_EXCERPT PROVIDED:_
=== Section Start ===
Tan Kim Ching was a member of the Ghee Hin secret society and a supporter of the Raja Muda Abdullah of Perak and the Ghee Hin in Larut. It was Tan Kim Ching who had encouraged Abdullah to write seeking the involvement of the British.

Released from his arrest at sea, and his temporary incarceration on Penang, and forbidden return to Perak, Abdullah ventured to Singapore in October 1873 to seek help from the Ghee Hin there. Had Ngah Ibrahim not already aligned himself with the Hai San, he would not have got it. As it was, he arrived at an accommodation with Tan Kim Ching whose influence among the Chinese, at that time, was without comparison. After going through the introduction provided by the Ghi Hin from Penang Tan Kim Ching offered to put Abdullah on the throne in return for five elevenths (5/11) of all duties collected between Telok Serah and Krian for a period of ten years.

Tan Kim Ching together with an English merchant in Singapore (W. H. M. Read) drafted a letter to Governor Sir Andrew Clarke, which Abdullah signed, in which Raja Muda Abdullah expressed his desire to place Perak under British protection, and "to have a man of sufficient abilities to show him a good system of government."
=== Section End ===
Entries drawn from a collection:
=== Section Start ===
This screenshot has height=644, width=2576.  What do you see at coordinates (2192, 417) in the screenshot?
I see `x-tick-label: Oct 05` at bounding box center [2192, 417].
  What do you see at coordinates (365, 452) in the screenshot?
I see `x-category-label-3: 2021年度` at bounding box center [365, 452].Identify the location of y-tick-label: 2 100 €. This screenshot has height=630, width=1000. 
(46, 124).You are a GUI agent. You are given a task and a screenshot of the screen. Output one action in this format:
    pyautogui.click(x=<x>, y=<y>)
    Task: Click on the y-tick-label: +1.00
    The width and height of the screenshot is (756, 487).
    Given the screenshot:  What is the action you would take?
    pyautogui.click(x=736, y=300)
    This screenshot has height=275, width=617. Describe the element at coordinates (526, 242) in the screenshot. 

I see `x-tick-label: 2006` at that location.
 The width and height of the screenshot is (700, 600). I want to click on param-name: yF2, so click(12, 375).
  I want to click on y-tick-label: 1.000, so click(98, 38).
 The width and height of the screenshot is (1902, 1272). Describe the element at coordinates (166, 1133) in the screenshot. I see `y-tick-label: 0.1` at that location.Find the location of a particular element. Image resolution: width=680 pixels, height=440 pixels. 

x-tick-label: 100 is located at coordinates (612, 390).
=== Section End ===
_PROBLEM TO SOLVE:_ According to the excerpt on Tan Kim Ching, what did he ask for in return for putting Abdullah on the throne?

_TASK ANSWER:_ Five elevenths of all duties collected between Telok Serah and Krian for a period of ten years.